I have no idea when the best time to dig it up will be, should I do it sooner or leave it as late as possible? If anyone reading this knows please let me know, it will be a great help.

So that's what is going to be keeping me busy for the next few weekends. It will all be worth it for a larger garden, space for a green house and of course the fun of being able to design something from scratch again. Or lets hope so anyway.

Monday, 2 April 2012

The road to recovery.

A few weeks back I posted about my poor aloe zebrina that needed to be top cut after damage (the post can be found here). I finished with this picture of the top cut, which I rested on some gravel to dry off.

The top cut has been resting in the gravel since then and looking today it has started to root nicely.

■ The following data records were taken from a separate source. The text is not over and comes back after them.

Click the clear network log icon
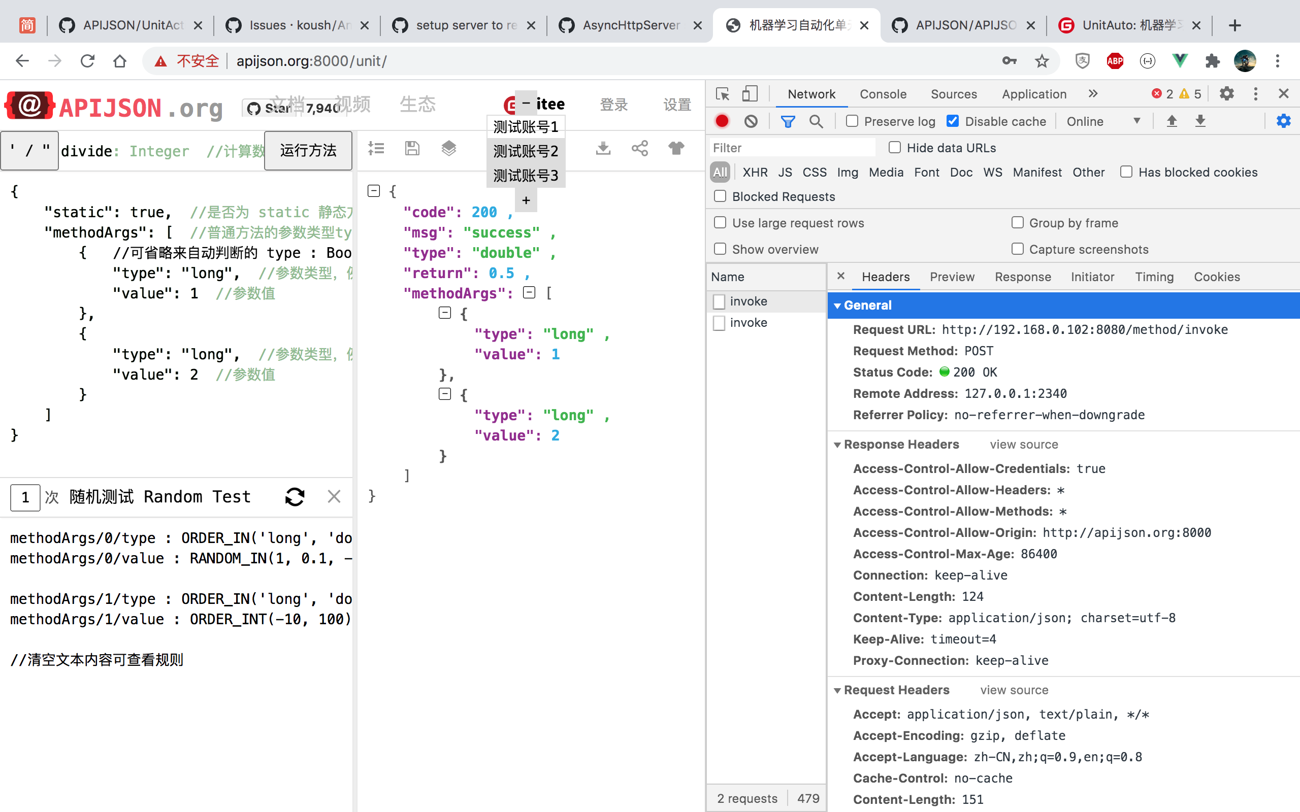The width and height of the screenshot is (1300, 812). (751, 121)
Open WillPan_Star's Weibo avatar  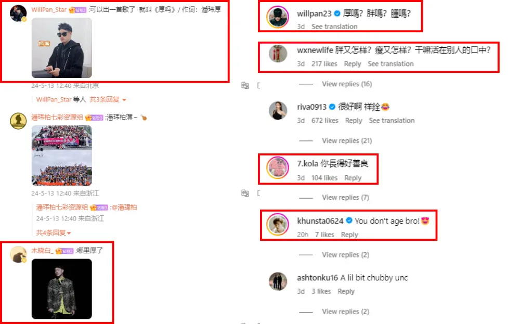coord(18,14)
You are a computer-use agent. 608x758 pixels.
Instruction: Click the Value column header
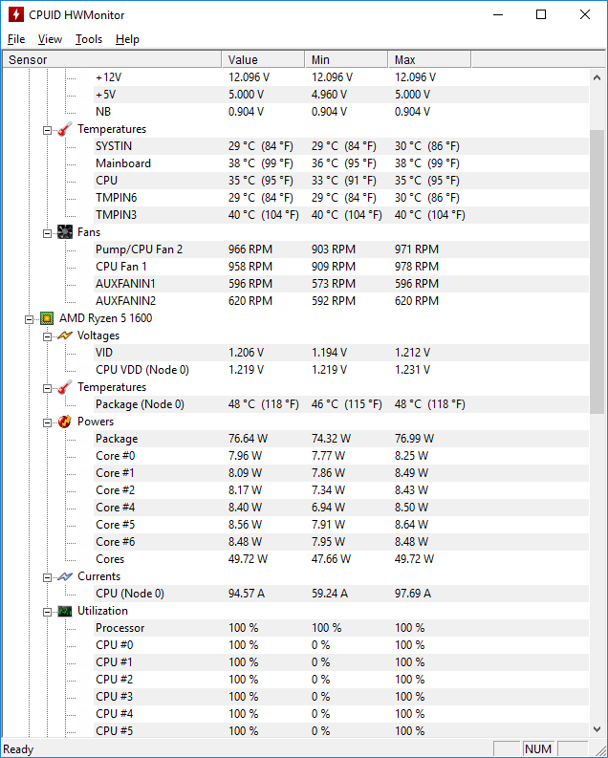[263, 59]
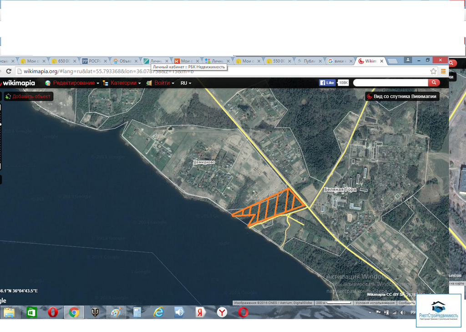Click Добавить объект button
This screenshot has width=466, height=332.
click(28, 96)
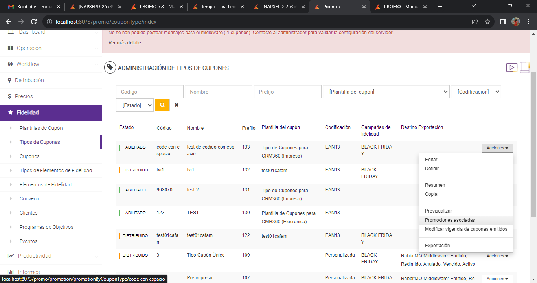Image resolution: width=537 pixels, height=283 pixels.
Task: Click the Ver más detalle link
Action: click(125, 42)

Normally I would expect the roots to form around the edge, but these are coming in a very neat circle through the middle.  The next stage is to get it settled into soil.   I want to encourage the roots to grow down, so I gently rested the base on the soil and then filled a little more.

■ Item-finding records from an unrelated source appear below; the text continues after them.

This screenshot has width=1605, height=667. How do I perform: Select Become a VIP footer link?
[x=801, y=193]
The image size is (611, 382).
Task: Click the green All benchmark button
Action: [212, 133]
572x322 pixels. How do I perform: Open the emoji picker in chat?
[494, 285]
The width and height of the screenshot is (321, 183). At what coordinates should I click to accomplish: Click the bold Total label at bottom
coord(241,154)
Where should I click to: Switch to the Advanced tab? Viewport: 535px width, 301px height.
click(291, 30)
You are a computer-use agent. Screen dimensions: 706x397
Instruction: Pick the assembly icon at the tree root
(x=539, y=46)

Finally I added a layer of gravel around this to keep it stable.  The idea at this stage is to encourage as many roots as possible and not worry about the plant depth. Once it is established and showing signs of proper growth it will be re-potted much deeper to give a much more stable plant. As always, it will be put somewhere out of the sun and warm to protect it during the next few weeks.

This one is well on the way to recovery and hopefully will back on form again by the end of the summer.